RECORDS TO USE: Begin

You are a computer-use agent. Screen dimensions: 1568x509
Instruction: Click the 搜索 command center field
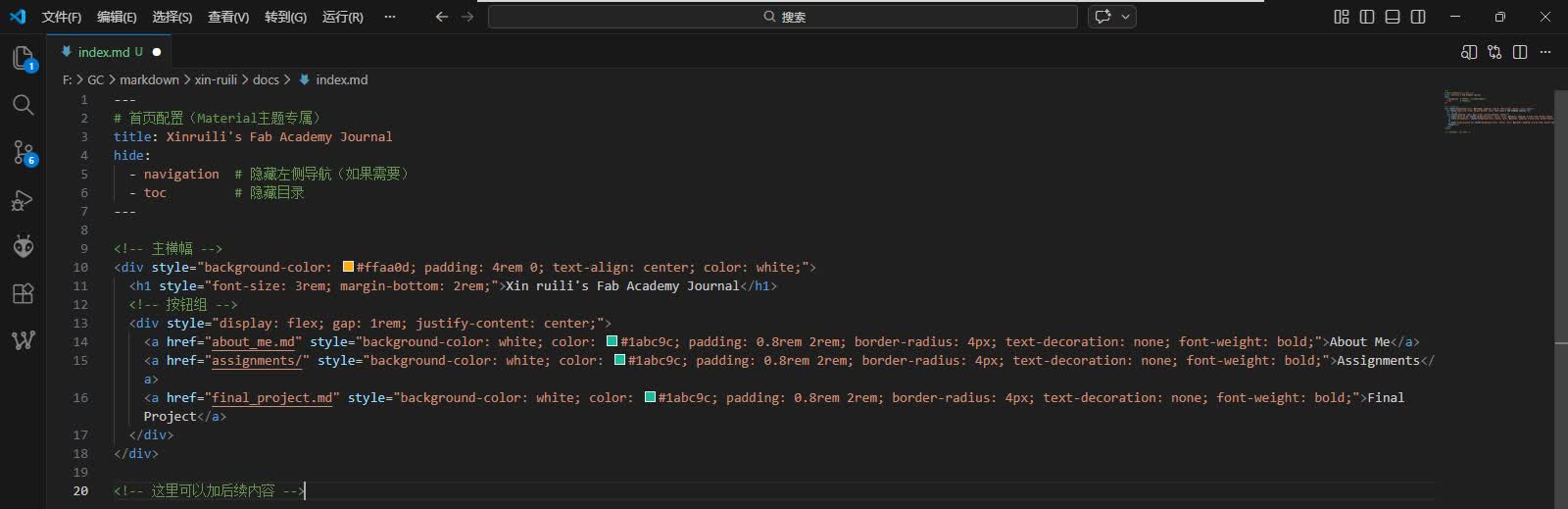pos(783,17)
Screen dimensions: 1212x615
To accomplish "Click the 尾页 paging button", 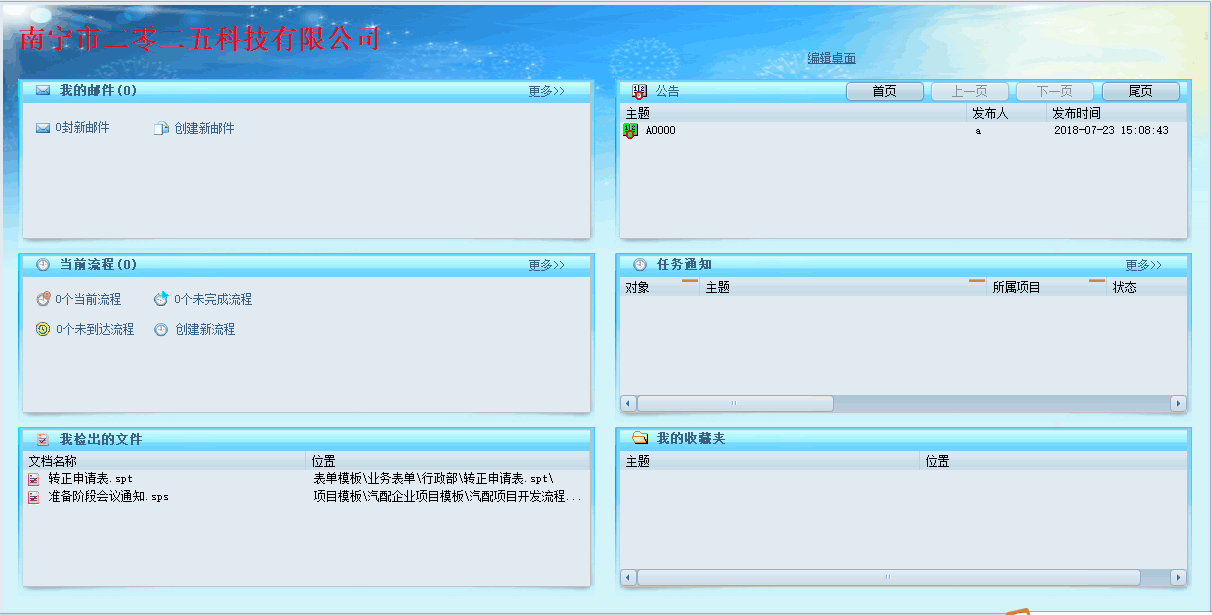I will pyautogui.click(x=1140, y=90).
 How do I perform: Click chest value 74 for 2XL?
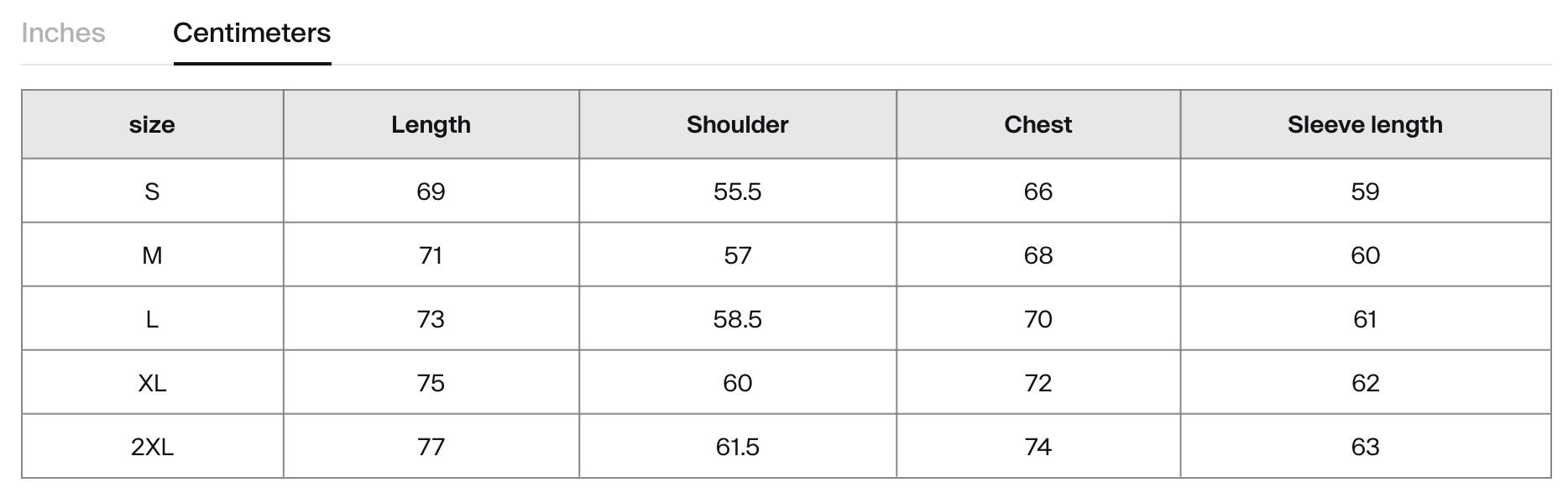pyautogui.click(x=1037, y=447)
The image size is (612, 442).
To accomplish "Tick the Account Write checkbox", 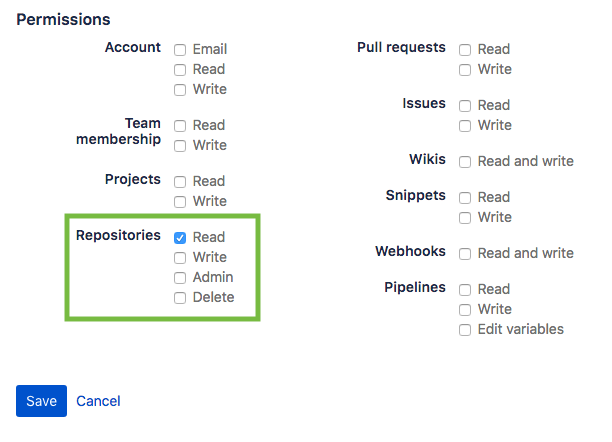I will pyautogui.click(x=180, y=90).
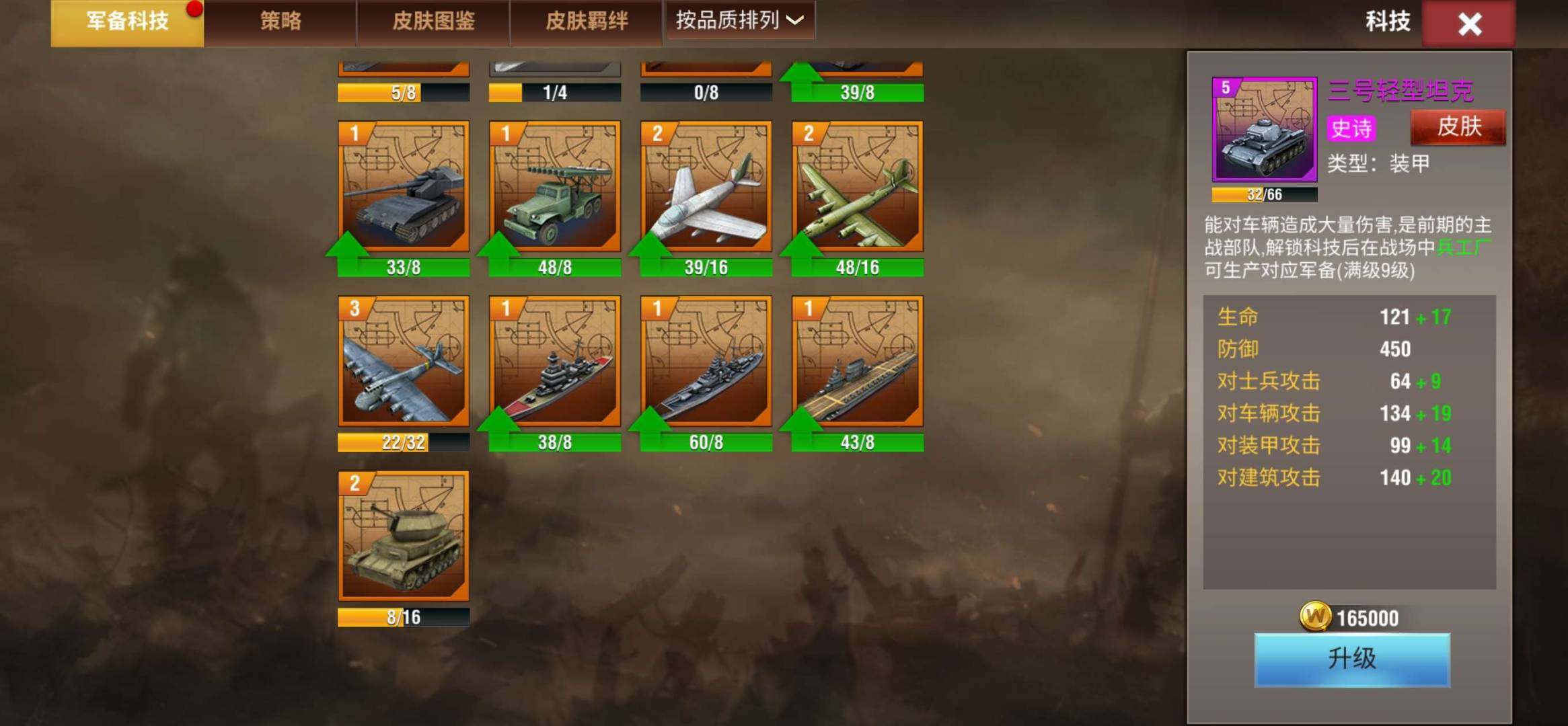
Task: Click the 三号轻型坦克 thumbnail in detail panel
Action: tap(1264, 129)
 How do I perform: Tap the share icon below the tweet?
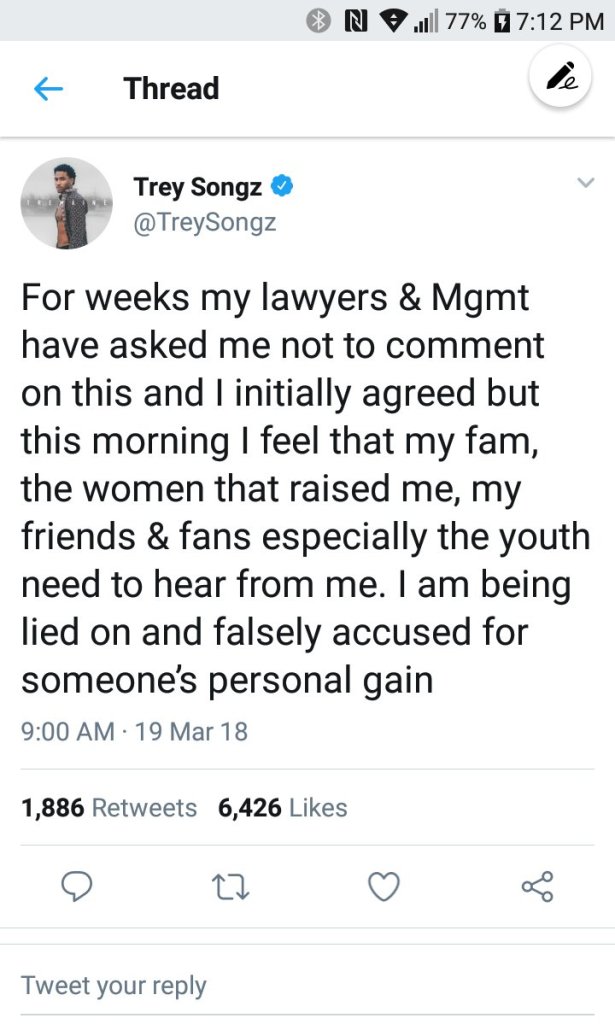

RECORDS TO USE: End

Look through the entries above. Extract each line with the word "Screen".

You are a computer-use agent. Screen dimensions: 1568x509
Screen dimensions: 1212x615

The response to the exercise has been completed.